As of this writing, everybody is going to get nothing. Not a dime. FEMA denied all claims as part of Governor Andy Beshear’s federal disaster declaration following the flood on July 29, which destroyed 88 homes and 29 businesses. The size and scope of the damage wasn’t big enough to qualify for federal assistance.
Mr. Foster’s home remains uninhabitable and he won’t attempt to rebuild on this piece of land near the Brushy Fork Creek.
“Shame on you the first time, shame on me the second,” he said of his unwillingness to rebuild here.

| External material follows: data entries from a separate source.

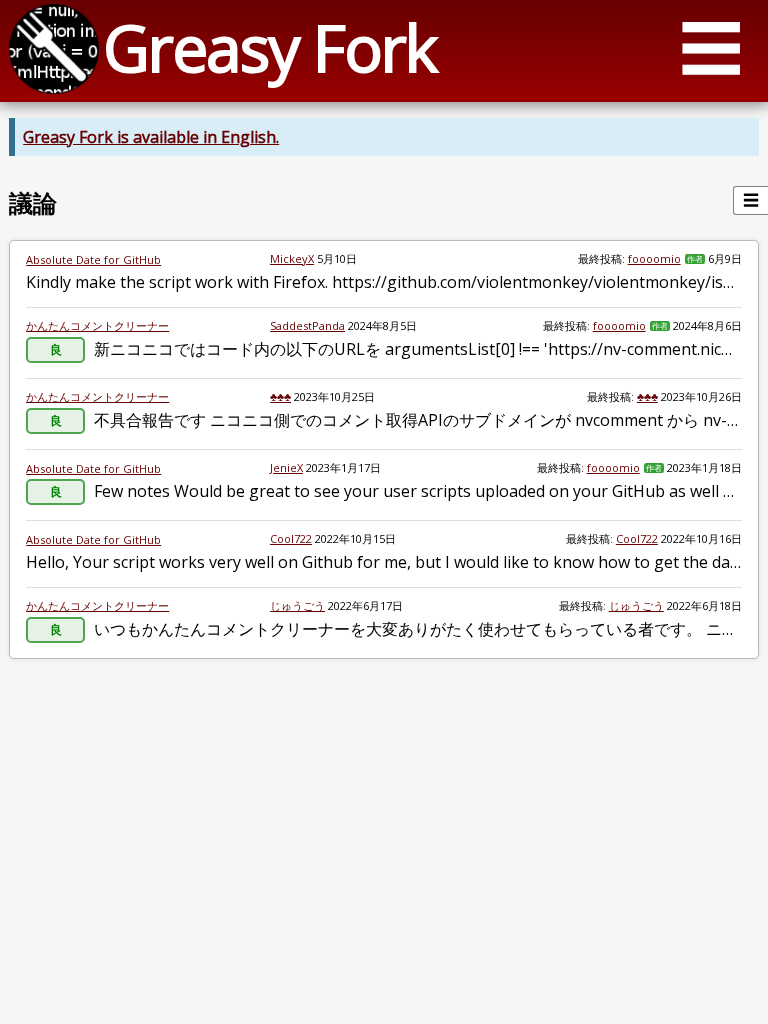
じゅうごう (297, 605)
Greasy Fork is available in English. (151, 137)
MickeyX (292, 258)
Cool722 (291, 538)
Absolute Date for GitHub (93, 259)
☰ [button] (711, 47)
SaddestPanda (307, 325)
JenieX (286, 467)
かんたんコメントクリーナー (97, 325)
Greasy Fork (269, 47)
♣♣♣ (280, 396)
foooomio (654, 258)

Currently, Foster and his wife are living in a camper they’ve borrowed while trying to piece together enough money to move elsewhere.
“I’ve got to build another house while trying to pay for this house, so it’s going to be tough,” he said.
Insurance companies are walking away from this disaster too because none of these homeowners carried a policy containing flood insurance as this area isn’t a designated flood zone.
“They did cover the loss of the cars, but not the property,” he said of his Kentucky Farm Bureau Insurance policy.
U.S. Congressman Andy Barr, whose 6th district includes Carlisle, has joined Governor Beshear in sending a letter of appeal over the FEMA decision to President Biden. Until then, the owners of 88 homes and their families will be on their own.
“This wasn’t just a house, it was our home. It wasn’t much but it’s what we had,” Foster said.
No amount of FEMA money can ever replace that loss.